Siena, la città toscana del Palio, vista dall'alto

Difficile trovare una regione al mondo che annoveri, tutte insieme, città come Firenze, Pisa, Siena, Lucca, Arezzo e Pistoia, che contenga una quantità di bellezza, di arte, di storia, di cultura, così elevata, così straordinariamente diffusa, come in Toscana.

Si dirà: questo è possibile grazie alla medioevale divisione del territorio italiano in tanti piccoli comuni. Vero, ma fino a un certo punto. Il punto in cui termina una mera suddivisione amministrativa di potere e inizia la genialità di uomini che queste città le hanno disegnate, costruite, abbellite.

Uomini che qui sono nati in numero molto maggiore che da altre parti (vedere alla sezione “People” per credere), e che hanno contribuito a rendere le  attuali città toscane tra le mete più ambite del turismo mondiale.

Così ecco Firenze, il capoluogo, dimora per secoli di una delle più grandi dinastie di tutti i tempi: i Medici, croce e delizia della città. Firenze dei sublimi monumenti, delle meravigliose opere d’arte. Firenze delle colline, delle grandi basiliche, degli straordinari ponti. Firenze elegante di via Tornabuoni, delle altisonanti firme nazionali e internazionali. Ma anche Firenze delle viuzze, dei canti, dei chiassi. Firenze dei guelfi e ghibellini, dei quartieri storici (quello di San Frediano è stato eletto dalla rivista Lonely Planet come “il più cool del mondo”), del calcio in costume.

E che dire di Siena, la città a forma di chiocciola, talmente medioevale che sembra di entrare nel set cinematografico d’un film storico? La sua incredibile Piazza del Campo, il suo bellissimo Duomo, il suo celeberrimo palio?

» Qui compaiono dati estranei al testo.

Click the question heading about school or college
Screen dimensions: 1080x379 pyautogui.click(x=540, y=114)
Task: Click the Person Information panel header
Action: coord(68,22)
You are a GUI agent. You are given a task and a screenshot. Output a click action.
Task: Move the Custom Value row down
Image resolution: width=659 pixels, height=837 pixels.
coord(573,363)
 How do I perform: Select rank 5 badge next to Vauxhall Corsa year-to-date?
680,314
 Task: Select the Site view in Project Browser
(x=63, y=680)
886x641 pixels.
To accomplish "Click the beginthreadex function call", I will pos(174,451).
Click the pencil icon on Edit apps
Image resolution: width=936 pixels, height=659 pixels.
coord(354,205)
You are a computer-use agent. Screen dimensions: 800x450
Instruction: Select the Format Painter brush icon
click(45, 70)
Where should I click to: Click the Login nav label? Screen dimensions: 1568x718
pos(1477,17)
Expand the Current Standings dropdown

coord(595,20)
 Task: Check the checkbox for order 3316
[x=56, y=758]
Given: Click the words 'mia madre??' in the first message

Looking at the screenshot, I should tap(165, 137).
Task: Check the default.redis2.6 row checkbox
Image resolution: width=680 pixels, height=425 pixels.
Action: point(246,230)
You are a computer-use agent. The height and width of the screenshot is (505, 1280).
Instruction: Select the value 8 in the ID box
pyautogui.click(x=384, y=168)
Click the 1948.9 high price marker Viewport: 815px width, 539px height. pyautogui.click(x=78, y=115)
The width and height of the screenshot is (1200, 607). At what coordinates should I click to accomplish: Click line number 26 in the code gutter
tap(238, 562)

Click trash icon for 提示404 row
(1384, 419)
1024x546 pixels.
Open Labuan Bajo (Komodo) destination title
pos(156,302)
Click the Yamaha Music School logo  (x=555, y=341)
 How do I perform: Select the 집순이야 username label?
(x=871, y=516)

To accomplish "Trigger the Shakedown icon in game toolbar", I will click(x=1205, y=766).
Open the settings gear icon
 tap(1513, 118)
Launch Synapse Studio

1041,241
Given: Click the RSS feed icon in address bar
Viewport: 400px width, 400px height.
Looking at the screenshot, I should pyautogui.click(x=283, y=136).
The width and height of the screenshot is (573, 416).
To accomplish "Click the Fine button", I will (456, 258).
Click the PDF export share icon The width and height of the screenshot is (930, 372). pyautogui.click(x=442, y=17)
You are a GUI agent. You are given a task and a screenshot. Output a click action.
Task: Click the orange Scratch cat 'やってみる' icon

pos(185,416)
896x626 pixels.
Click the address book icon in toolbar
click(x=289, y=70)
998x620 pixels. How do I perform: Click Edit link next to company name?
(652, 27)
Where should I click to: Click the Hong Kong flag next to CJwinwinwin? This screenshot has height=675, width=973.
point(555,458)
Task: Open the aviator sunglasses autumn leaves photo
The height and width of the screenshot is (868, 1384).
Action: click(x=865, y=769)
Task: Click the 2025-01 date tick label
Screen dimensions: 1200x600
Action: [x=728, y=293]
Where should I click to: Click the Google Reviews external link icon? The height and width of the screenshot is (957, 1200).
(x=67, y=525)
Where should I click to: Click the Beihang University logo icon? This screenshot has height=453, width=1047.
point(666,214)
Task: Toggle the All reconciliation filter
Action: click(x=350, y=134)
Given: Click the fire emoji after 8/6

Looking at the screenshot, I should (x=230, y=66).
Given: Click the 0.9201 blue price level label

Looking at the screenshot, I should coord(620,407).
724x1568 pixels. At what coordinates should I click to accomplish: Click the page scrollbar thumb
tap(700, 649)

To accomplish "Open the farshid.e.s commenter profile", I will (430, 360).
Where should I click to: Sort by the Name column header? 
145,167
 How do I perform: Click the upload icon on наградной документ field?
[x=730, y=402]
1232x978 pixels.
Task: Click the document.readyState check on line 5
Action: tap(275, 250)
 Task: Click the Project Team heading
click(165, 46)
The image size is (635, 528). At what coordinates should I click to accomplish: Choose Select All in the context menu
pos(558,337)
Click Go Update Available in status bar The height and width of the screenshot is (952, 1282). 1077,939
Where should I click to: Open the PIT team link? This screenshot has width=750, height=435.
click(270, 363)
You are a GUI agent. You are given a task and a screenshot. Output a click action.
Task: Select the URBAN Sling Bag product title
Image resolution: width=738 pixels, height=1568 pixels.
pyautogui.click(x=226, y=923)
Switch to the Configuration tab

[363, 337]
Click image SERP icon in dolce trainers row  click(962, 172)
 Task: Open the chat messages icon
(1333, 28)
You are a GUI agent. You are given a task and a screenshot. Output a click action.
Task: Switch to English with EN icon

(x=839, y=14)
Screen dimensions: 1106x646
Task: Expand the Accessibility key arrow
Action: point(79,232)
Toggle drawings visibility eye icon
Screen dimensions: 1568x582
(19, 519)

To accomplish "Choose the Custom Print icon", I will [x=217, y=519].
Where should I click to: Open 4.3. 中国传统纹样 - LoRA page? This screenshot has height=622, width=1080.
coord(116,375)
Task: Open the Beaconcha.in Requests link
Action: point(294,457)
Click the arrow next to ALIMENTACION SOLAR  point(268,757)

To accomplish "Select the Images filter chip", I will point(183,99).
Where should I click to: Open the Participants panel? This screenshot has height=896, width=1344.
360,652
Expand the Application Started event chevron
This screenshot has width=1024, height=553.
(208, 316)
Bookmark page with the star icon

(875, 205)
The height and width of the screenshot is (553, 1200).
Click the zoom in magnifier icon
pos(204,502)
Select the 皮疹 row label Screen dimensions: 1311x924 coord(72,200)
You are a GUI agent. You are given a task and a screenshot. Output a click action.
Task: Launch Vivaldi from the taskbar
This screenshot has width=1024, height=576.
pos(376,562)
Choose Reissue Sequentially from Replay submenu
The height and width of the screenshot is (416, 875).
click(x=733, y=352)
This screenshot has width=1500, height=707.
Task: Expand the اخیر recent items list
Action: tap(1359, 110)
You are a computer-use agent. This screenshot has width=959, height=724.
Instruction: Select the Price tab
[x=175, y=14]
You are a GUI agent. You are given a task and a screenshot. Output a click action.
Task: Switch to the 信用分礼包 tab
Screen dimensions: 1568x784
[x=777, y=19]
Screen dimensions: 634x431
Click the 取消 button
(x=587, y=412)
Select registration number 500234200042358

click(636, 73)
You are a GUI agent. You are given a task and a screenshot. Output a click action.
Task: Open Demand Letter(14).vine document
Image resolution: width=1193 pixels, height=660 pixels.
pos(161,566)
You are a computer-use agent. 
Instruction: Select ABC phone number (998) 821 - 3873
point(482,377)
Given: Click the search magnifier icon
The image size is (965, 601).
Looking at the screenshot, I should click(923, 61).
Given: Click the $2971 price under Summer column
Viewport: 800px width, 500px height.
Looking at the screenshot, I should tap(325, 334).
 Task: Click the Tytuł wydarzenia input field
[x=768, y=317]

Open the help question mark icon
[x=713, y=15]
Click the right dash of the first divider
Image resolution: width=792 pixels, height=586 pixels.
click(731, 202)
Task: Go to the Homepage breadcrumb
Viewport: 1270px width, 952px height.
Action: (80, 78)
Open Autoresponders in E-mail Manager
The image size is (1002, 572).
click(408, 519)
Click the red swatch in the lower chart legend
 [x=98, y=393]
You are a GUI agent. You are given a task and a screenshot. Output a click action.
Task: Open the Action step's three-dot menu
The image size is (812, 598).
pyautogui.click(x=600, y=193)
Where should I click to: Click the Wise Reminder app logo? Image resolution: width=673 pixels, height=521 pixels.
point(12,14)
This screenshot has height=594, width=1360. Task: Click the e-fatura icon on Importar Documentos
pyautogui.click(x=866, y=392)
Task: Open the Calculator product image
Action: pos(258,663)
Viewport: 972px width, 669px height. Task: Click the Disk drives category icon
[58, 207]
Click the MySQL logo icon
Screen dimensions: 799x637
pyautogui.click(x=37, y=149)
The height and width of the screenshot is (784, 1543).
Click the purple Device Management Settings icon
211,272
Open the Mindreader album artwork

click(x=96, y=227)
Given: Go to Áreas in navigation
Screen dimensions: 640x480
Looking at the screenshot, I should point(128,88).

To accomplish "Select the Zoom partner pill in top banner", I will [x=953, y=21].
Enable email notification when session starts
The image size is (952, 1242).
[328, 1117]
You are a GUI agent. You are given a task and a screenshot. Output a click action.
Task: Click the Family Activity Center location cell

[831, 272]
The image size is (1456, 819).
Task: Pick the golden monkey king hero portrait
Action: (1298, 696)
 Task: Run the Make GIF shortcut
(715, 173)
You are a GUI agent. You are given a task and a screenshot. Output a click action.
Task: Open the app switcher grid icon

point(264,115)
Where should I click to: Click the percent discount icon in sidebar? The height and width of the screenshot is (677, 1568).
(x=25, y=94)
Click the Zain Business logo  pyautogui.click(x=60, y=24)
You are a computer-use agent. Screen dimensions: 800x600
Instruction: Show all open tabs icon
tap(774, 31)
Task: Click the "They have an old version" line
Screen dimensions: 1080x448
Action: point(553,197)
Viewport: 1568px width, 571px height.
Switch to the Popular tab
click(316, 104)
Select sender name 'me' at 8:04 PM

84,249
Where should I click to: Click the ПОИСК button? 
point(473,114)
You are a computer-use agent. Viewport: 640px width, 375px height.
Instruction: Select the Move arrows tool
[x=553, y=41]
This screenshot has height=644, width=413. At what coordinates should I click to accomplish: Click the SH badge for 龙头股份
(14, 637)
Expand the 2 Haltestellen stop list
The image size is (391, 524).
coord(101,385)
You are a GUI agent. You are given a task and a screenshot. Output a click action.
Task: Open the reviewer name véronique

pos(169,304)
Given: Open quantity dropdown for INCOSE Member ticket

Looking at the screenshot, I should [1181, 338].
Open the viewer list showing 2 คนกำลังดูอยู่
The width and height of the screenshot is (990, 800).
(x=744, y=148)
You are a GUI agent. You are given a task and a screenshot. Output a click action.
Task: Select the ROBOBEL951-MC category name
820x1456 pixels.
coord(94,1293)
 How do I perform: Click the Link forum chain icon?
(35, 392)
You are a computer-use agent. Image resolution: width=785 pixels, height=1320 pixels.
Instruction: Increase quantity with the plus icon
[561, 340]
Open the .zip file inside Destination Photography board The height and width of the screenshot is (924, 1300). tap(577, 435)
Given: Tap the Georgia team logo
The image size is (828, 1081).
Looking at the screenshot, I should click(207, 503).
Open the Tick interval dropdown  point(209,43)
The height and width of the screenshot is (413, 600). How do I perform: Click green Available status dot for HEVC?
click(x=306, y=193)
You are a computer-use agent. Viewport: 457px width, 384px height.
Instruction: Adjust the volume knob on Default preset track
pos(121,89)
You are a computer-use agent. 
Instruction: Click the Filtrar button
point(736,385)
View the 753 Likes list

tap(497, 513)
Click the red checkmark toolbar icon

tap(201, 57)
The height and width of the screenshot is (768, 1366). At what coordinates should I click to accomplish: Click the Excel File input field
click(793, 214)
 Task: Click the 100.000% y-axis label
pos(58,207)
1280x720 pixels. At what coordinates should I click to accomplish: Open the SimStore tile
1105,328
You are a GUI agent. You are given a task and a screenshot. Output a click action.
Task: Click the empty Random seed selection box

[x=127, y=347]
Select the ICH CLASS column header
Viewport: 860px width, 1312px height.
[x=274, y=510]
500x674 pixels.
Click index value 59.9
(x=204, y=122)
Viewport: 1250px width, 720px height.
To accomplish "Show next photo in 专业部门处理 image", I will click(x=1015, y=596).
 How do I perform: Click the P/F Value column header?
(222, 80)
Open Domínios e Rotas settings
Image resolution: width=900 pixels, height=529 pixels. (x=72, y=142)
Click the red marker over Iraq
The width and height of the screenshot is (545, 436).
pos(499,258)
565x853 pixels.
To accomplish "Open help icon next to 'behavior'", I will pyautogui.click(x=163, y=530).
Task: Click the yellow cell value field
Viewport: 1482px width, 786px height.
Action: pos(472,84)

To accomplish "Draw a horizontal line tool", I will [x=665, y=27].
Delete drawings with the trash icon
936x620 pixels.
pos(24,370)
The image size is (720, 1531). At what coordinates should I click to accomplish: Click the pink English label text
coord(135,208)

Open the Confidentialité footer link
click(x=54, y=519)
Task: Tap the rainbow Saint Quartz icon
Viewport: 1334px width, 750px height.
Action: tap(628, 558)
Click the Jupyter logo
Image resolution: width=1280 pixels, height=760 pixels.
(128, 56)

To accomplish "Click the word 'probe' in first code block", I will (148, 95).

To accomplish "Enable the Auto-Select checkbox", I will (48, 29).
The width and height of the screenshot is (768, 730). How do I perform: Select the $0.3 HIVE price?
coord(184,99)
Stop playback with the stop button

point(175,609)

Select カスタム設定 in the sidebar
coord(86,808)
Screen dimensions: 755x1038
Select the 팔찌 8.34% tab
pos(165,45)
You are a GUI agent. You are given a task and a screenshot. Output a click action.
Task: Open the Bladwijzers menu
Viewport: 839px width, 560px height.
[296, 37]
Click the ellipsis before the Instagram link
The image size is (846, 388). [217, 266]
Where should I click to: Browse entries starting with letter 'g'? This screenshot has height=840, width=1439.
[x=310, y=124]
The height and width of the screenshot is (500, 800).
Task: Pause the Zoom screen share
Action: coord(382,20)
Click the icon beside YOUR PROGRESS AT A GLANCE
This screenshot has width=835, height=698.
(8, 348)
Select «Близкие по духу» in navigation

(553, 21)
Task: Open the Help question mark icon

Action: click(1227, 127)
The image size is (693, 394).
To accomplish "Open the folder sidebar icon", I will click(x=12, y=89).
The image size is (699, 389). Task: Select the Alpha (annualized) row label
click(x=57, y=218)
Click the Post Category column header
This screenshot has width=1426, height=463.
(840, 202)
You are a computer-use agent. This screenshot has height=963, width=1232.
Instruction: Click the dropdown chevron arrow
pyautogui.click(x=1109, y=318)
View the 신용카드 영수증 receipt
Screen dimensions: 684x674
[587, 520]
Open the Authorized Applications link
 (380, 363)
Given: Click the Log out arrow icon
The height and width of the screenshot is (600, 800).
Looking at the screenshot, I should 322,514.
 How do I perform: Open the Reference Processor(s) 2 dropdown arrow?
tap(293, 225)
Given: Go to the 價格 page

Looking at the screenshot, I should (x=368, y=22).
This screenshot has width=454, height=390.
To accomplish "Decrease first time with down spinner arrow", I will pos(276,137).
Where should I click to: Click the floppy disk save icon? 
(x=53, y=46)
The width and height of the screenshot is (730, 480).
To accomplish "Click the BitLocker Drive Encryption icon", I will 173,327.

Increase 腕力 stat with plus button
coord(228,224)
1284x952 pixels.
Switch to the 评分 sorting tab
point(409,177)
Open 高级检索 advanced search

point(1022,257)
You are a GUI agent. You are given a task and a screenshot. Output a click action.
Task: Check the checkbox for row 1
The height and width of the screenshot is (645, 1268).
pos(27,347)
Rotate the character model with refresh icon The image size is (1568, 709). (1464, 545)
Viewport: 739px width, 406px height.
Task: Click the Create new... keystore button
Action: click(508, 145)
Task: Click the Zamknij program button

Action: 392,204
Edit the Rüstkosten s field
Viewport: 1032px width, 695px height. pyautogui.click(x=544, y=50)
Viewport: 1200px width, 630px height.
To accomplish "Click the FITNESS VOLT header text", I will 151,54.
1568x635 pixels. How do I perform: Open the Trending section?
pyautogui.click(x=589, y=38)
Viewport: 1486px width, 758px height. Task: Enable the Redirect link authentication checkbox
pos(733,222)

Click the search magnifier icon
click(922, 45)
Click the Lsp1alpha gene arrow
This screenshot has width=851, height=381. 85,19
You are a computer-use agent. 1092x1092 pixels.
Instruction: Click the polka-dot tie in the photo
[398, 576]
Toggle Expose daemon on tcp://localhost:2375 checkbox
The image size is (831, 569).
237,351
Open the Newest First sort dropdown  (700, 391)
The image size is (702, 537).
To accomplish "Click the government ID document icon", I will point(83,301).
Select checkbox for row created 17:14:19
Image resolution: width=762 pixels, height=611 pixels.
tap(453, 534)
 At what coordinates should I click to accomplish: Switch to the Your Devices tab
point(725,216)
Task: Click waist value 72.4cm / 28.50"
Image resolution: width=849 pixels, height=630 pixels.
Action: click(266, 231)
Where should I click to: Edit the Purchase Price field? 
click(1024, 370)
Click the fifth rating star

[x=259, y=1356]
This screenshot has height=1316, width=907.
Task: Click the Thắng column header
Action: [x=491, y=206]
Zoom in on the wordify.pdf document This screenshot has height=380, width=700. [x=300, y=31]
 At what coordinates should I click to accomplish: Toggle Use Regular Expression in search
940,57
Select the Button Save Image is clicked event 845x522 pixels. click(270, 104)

E poi Pisa, con quella Piazza dei Miracoli, come la definì d’Annunzio, vero miracolo di piazza, dalla Torre Pendente fino al Battistero?

E Lucca, tutta circondata da imponenti mura su cui si può passeggiare o girare in bicicletta, col suo Duomo mozzafiato (la basilica più antica di tutta la Toscana) e la straordinaria Piazza Anfiteatro che da sola varrebbe il viaggio.

E Arezzo, con quella strepitosa Piazza Grande - in pendenza come Piazza del Campo, a Siena -   teatro di alcune scene del capolavoro di Roberto Benigni, ‘‘La Vita è Bella”?

Infine Pistoia, una delle città toscane meno conosciute dal turismo di massa, ma che nasconde meraviglie assolute come Piazza del Duomo, o la suggestiva Piazza della Sala in cui da più di 1000 anni i pistoiesi vanno a fare la spesa.

Se la Toscana è tutta bella, le città sono degne della Toscana, d’altronde con un territorio simile, e coi grandi uomini che l’hanno popolata, non poteva che essere così.